Write out again, unchanged, the line that has "Task: Click the 日志 tab at top" and each following line through the end of the entries below; leave pictures out.

Content starts

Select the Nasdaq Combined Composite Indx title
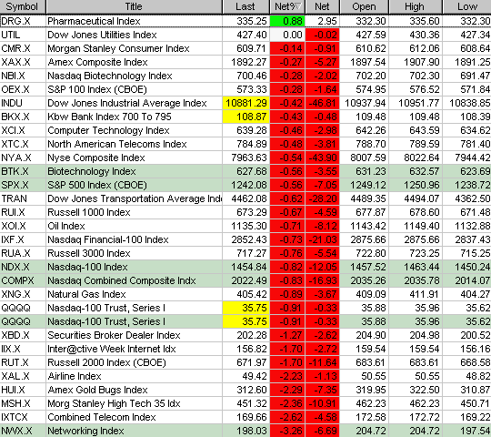491x437 pixels. click(122, 280)
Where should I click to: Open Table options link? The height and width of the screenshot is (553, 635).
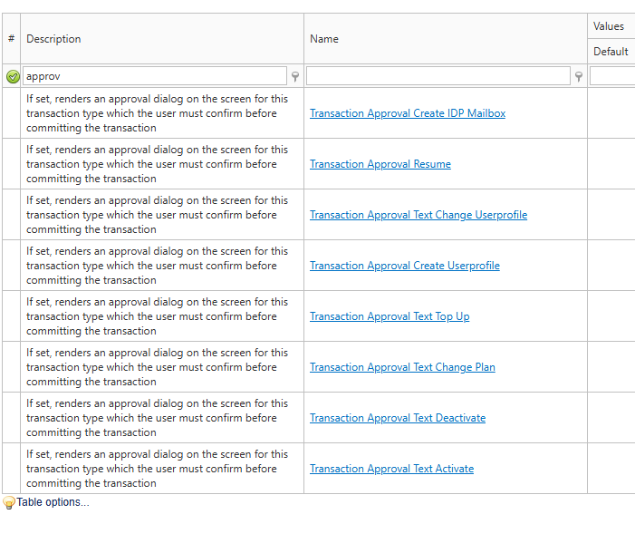pos(53,502)
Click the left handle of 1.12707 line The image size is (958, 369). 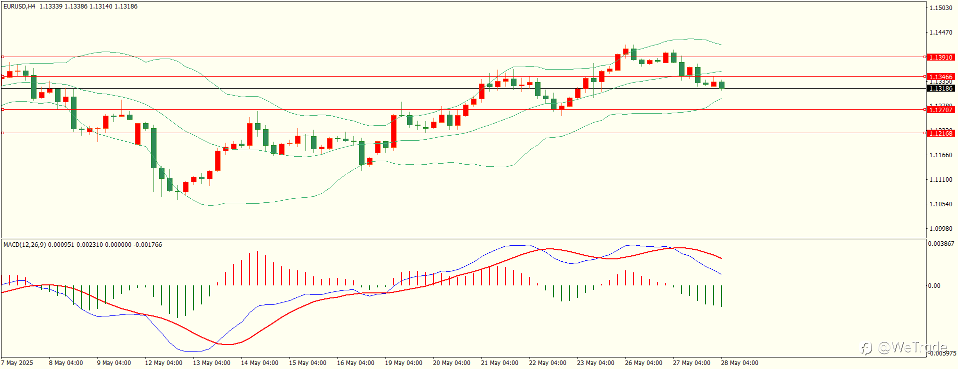click(x=3, y=109)
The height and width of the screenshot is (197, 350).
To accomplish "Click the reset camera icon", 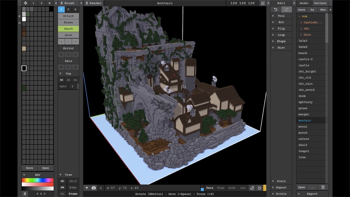I will (259, 188).
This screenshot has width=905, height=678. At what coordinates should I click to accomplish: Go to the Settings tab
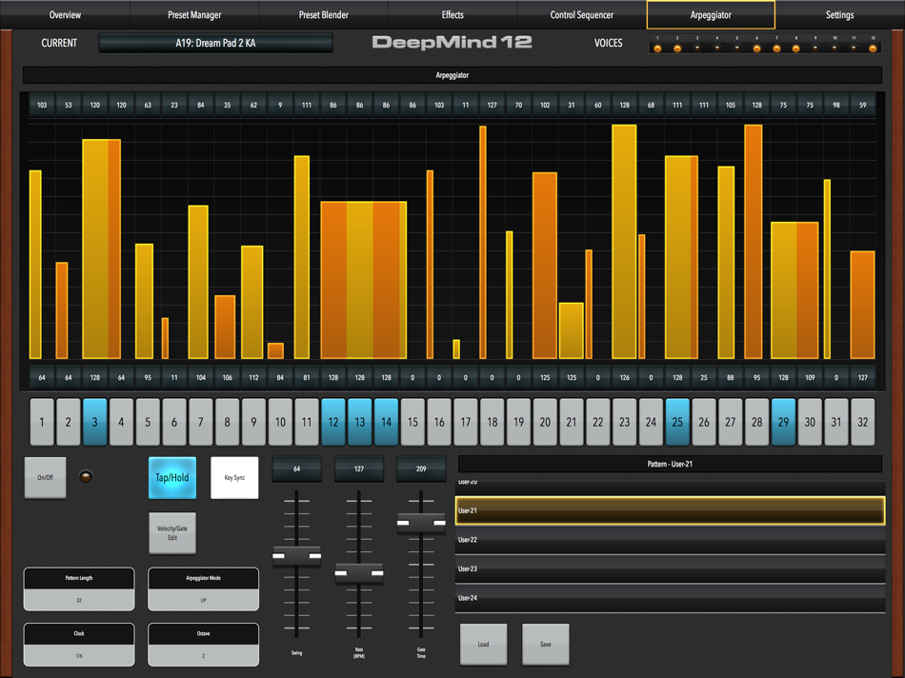(839, 14)
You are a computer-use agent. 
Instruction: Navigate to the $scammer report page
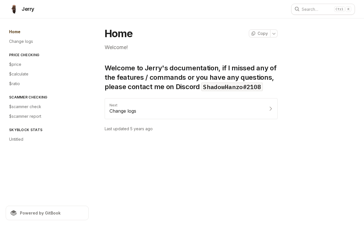(x=25, y=116)
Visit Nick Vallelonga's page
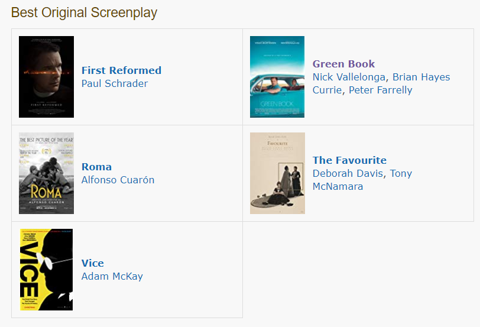Screen dimensions: 480x327 (x=349, y=77)
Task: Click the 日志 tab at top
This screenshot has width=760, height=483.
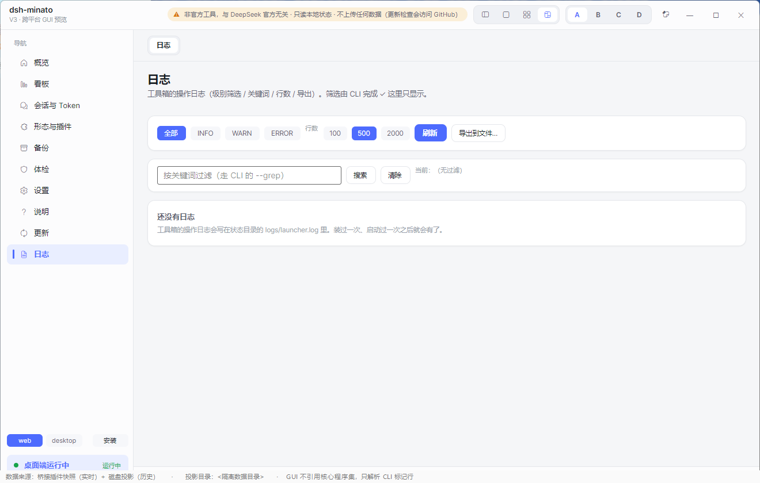Action: coord(164,45)
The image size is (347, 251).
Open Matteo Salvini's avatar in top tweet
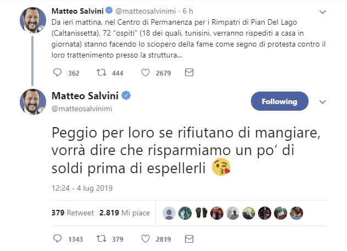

Content ends

▶ Solution below:
Task: Click the 日志 tab at top
This screenshot has width=760, height=483.
Action: coord(164,45)
The image size is (347, 251).
Open Matteo Salvini's avatar in top tweet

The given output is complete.